Cruzamos alturas que superan los cuatro mil metros por el Paso El Portillo y vadeamos el Tunuyán hasta al límite con Chile. El viento no era metáfora: era viento. El frío tampoco era relato: era frío. Los caballos, las cumbres y el silencio formaban parte de una experiencia que ningún dron puede reemplazar. La cordillera no se filma: se atraviesa. Y en ese recorrido algo nos atraviesa.

El refugio y la intemperie

Pero no quiero comentar solo de la épica del paisaje que sin dudas se verá reflejado en el film. Quiero contar un hecho mínimo y enorme a la vez. Durante varios días y sus noches compartimos el refugio militar de Real de la Cruz. Techo, comida y abrigo.

Allí convivimos personas de las más variadas edades, credos y condiciones. Arrieros curtidos por el sol, montañistas con GPS y poesía, militares, hippies de manta andina, troskos de mates largos, peronistas de sobremesa intensa. Todos bajo el mismo techo. Sin algoritmos que segmentan. Sin redes que clasifiquen. Sin hashtags.

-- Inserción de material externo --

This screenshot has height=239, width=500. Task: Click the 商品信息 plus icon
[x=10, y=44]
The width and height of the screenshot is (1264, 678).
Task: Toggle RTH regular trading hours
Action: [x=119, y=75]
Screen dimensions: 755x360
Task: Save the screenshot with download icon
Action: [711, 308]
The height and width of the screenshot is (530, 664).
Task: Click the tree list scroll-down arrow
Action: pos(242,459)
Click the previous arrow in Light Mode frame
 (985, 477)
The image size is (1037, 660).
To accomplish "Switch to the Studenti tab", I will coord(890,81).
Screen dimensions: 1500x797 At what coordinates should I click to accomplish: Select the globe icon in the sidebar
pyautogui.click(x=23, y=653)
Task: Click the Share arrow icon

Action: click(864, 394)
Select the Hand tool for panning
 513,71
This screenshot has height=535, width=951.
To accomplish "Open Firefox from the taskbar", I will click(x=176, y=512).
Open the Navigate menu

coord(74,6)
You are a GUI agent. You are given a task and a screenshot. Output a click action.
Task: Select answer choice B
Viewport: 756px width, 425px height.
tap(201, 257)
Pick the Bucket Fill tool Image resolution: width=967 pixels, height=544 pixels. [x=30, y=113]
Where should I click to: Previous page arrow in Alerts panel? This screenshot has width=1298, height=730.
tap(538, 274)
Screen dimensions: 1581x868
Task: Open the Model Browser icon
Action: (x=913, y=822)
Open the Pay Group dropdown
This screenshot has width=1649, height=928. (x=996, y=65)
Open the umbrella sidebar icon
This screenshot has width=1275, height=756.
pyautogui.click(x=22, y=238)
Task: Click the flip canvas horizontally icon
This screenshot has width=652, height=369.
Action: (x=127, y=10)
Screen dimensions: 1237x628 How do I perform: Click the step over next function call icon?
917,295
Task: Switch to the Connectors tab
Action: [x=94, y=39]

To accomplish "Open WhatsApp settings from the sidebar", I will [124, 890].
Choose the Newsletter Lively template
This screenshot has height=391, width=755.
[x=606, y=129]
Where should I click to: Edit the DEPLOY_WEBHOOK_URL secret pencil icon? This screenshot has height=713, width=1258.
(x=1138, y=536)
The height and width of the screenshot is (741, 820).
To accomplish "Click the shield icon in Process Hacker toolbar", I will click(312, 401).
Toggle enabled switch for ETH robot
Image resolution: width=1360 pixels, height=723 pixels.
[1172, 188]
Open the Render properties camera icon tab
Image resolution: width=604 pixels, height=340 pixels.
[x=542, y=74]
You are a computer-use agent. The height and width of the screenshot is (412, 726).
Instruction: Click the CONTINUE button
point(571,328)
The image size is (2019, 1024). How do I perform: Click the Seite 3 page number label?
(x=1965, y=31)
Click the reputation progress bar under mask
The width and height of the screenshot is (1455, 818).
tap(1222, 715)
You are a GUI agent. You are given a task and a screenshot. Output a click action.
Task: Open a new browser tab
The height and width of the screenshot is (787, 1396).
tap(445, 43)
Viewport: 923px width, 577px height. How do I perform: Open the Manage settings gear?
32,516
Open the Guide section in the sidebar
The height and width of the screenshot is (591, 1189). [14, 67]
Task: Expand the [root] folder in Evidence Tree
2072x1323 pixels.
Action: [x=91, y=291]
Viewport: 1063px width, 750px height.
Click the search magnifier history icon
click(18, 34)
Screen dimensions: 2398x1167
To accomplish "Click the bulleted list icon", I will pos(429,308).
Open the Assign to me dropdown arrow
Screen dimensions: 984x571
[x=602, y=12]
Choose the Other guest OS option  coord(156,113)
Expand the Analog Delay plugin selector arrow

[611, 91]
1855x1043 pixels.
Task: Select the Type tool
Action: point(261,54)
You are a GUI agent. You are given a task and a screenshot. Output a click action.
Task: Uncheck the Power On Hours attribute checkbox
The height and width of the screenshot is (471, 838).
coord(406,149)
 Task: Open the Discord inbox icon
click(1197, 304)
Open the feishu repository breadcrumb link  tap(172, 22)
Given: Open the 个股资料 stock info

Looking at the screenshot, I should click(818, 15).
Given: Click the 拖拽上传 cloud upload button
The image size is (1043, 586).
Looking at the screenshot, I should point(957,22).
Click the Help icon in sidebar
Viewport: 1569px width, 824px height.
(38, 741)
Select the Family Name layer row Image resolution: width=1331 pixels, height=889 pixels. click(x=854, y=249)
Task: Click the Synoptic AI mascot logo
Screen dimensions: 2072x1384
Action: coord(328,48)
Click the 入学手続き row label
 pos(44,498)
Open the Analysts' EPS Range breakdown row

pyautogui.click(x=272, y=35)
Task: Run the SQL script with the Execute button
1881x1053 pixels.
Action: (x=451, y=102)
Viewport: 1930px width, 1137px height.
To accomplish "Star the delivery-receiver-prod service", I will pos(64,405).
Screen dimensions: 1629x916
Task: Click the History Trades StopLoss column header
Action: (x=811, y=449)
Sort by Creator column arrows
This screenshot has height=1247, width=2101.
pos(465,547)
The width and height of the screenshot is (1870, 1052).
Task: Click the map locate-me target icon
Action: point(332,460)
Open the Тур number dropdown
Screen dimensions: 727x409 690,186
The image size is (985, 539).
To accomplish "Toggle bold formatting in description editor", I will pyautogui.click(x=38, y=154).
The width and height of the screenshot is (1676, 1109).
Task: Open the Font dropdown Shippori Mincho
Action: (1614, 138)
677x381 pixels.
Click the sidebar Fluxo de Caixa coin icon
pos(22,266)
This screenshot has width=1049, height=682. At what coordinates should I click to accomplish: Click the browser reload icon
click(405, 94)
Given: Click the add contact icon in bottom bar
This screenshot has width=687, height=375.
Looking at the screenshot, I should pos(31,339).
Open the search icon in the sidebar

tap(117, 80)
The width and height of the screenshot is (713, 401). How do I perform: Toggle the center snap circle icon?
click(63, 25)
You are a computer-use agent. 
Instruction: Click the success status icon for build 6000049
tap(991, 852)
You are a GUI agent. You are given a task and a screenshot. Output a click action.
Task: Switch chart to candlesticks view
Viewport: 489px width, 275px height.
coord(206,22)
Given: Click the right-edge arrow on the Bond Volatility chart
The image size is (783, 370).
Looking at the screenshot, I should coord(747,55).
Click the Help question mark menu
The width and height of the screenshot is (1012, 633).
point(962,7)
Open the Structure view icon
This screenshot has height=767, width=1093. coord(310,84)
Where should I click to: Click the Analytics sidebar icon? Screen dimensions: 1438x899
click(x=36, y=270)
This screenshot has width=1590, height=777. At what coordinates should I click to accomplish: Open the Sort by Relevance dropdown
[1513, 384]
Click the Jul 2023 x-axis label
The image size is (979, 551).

En la montaña el WiFi llega poco, pero el Otro sí. Y el Otro, cuando está al lado, deja de ser categoría para convertirse en presencia.

Es la bandera…

Una mañana participamos del acto de izar la Bandera Argentina. Con la frontera en el horizonte y la inmensidad como escenografía; el gesto podría haber quedado en cierta solemnidad escolar, sin embargo, ocurrió algo inesperado: la emoción fue unánime.

Lo digo yo, que tantas veces he desconfiado del concepto de Patria. “Si ellos son la patria, yo soy extranjero”, cantaba Charly García, y más de una vez hice mía esa frase.

Pero allí, en medio del viento seco y la geografía indiscutible, no había consigna ni relato impuesto. Había padres, hijos, cineastas, arrieros, militares, gauchos, montañistas, hippies, derechosos, troskos y peronchos con lágrimas en los ojos. Lágrimas comunes.

No era obediencia. No era ideología. Era emoción. Y la emoción, cuando es verdadera, no exige DNI.

Sin marketing

Quizás la Patria no esté en los discursos sino en esas escenas donde el Otro deja de ser amenaza y se vuelve un espejo. En la cordillera nadie preguntó a quién votás antes de compartir el guiso. Nadie pidió credenciales ideológicas antes de ofrecer abrigo.

En tiempos donde todo se polariza y se monetiza, compartir techo en la altura es casi un acto tribal. La Patria, sospecho, no es un logo ni una marcha reproducida por parlantes. Es una experiencia compartida frente a algo más grande que nosotros: el paisaje, el frío, la intemperie, la fragilidad.

Allí el Otro, lejos de competir, acompaña.

¿Dónde está la Patria? ¿Dónde está el Otro?

Tal vez no estén en el grito ni en la consigna. Tal vez aparezcan en ese instante en que, sin previo aviso, se nos humedecen los ojos frente a una bandera que flamea en el límite del mapa. No por obediencia, solo por pertenencia.

Porque en medio de esa piedra infinita, entendimos algo simple: somos distintos, pensamos distinto, votamos distinto, creemos distinto; pero cuando el viento que arrasa es constante, el refugio es uno solo.

Quizás la Patria sea eso.

Quizás el Otro sea eso.

Quizás la Emoción compartida sea el único territorio que todavía podemos habitar sin fronteras.

* El autor es presidente de FilmAndes.